Brief => Retype the following entries exactly as they appear.

• • • •

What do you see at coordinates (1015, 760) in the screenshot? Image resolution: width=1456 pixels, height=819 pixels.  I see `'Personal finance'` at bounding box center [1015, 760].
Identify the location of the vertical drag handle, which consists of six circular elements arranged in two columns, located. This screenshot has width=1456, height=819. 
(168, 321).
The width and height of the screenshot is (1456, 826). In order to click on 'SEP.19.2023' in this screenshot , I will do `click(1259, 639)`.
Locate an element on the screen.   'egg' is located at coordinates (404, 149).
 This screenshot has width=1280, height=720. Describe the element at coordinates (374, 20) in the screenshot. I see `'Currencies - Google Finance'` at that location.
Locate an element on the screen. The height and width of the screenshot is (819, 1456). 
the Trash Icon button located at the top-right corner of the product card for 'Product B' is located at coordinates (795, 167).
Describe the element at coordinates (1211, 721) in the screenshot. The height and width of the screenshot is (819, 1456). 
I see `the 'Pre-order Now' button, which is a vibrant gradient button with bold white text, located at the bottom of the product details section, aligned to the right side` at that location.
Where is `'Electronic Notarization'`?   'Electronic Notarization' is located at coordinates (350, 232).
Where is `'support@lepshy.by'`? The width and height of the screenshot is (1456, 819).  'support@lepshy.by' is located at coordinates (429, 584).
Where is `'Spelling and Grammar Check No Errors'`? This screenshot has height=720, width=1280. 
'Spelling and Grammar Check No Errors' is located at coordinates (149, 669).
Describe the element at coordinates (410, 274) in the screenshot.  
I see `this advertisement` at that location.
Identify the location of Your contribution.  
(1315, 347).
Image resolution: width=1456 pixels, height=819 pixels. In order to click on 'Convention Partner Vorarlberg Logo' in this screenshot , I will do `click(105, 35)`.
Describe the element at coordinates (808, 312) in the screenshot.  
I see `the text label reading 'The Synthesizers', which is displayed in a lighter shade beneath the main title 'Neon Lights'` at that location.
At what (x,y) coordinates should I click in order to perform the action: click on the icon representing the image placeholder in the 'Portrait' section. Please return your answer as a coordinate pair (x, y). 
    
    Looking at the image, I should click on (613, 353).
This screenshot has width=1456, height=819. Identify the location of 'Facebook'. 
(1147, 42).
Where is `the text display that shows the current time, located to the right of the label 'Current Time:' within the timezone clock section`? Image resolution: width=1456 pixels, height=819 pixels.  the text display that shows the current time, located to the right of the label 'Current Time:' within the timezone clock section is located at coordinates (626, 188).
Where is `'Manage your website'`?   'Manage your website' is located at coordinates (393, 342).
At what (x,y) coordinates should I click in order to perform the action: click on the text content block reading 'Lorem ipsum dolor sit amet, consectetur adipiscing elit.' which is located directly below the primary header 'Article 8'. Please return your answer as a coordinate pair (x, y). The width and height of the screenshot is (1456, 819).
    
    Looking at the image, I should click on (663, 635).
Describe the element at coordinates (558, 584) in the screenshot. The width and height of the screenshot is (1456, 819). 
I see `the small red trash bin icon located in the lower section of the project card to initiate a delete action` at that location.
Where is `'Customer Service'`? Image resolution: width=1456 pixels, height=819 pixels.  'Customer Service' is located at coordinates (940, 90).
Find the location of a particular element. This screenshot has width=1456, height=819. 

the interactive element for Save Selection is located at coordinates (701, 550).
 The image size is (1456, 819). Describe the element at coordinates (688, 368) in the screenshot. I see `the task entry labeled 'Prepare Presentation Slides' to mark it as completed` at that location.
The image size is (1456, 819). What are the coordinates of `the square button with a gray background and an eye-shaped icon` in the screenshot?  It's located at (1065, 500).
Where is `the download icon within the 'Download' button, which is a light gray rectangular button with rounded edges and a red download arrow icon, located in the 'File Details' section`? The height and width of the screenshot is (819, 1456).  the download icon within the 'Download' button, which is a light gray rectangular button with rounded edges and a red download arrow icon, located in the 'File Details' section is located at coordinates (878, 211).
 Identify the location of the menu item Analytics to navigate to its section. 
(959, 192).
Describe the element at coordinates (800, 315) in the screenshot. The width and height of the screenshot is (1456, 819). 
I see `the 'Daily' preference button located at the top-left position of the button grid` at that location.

• • • •

Exercise result =>
What do you see at coordinates (1015, 760) in the screenshot? Image resolution: width=1456 pixels, height=819 pixels.  I see `'Personal finance'` at bounding box center [1015, 760].
Identify the location of the vertical drag handle, which consists of six circular elements arranged in two columns, located. This screenshot has width=1456, height=819. 
(168, 321).
The width and height of the screenshot is (1456, 826). In order to click on 'SEP.19.2023' in this screenshot , I will do `click(1259, 639)`.
Locate an element on the screen.   'egg' is located at coordinates (404, 149).
 This screenshot has width=1280, height=720. Describe the element at coordinates (374, 20) in the screenshot. I see `'Currencies - Google Finance'` at that location.
Locate an element on the screen. The height and width of the screenshot is (819, 1456). 
the Trash Icon button located at the top-right corner of the product card for 'Product B' is located at coordinates (795, 167).
Describe the element at coordinates (1211, 721) in the screenshot. The height and width of the screenshot is (819, 1456). 
I see `the 'Pre-order Now' button, which is a vibrant gradient button with bold white text, located at the bottom of the product details section, aligned to the right side` at that location.
Where is `'Electronic Notarization'`?   'Electronic Notarization' is located at coordinates (350, 232).
Where is `'support@lepshy.by'`? The width and height of the screenshot is (1456, 819).  'support@lepshy.by' is located at coordinates (429, 584).
Where is `'Spelling and Grammar Check No Errors'`? This screenshot has height=720, width=1280. 
'Spelling and Grammar Check No Errors' is located at coordinates (149, 669).
Describe the element at coordinates (410, 274) in the screenshot.  
I see `this advertisement` at that location.
Identify the location of Your contribution.  
(1315, 347).
Image resolution: width=1456 pixels, height=819 pixels. In order to click on 'Convention Partner Vorarlberg Logo' in this screenshot , I will do `click(105, 35)`.
Describe the element at coordinates (808, 312) in the screenshot.  
I see `the text label reading 'The Synthesizers', which is displayed in a lighter shade beneath the main title 'Neon Lights'` at that location.
At what (x,y) coordinates should I click in order to perform the action: click on the icon representing the image placeholder in the 'Portrait' section. Please return your answer as a coordinate pair (x, y). 
    
    Looking at the image, I should click on (613, 353).
This screenshot has width=1456, height=819. Identify the location of 'Facebook'. 
(1147, 42).
Where is `the text display that shows the current time, located to the right of the label 'Current Time:' within the timezone clock section`? Image resolution: width=1456 pixels, height=819 pixels.  the text display that shows the current time, located to the right of the label 'Current Time:' within the timezone clock section is located at coordinates (626, 188).
Where is `'Manage your website'`?   'Manage your website' is located at coordinates (393, 342).
At what (x,y) coordinates should I click in order to perform the action: click on the text content block reading 'Lorem ipsum dolor sit amet, consectetur adipiscing elit.' which is located directly below the primary header 'Article 8'. Please return your answer as a coordinate pair (x, y). The width and height of the screenshot is (1456, 819).
    
    Looking at the image, I should click on (663, 635).
Describe the element at coordinates (558, 584) in the screenshot. The width and height of the screenshot is (1456, 819). 
I see `the small red trash bin icon located in the lower section of the project card to initiate a delete action` at that location.
Where is `'Customer Service'`? Image resolution: width=1456 pixels, height=819 pixels.  'Customer Service' is located at coordinates (940, 90).
Find the location of a particular element. This screenshot has width=1456, height=819. 

the interactive element for Save Selection is located at coordinates (701, 550).
 The image size is (1456, 819). Describe the element at coordinates (688, 368) in the screenshot. I see `the task entry labeled 'Prepare Presentation Slides' to mark it as completed` at that location.
The image size is (1456, 819). What are the coordinates of `the square button with a gray background and an eye-shaped icon` in the screenshot?  It's located at (1065, 500).
Where is `the download icon within the 'Download' button, which is a light gray rectangular button with rounded edges and a red download arrow icon, located in the 'File Details' section`? The height and width of the screenshot is (819, 1456).  the download icon within the 'Download' button, which is a light gray rectangular button with rounded edges and a red download arrow icon, located in the 'File Details' section is located at coordinates (878, 211).
 Identify the location of the menu item Analytics to navigate to its section. 
(959, 192).
Describe the element at coordinates (800, 315) in the screenshot. The width and height of the screenshot is (1456, 819). 
I see `the 'Daily' preference button located at the top-left position of the button grid` at that location.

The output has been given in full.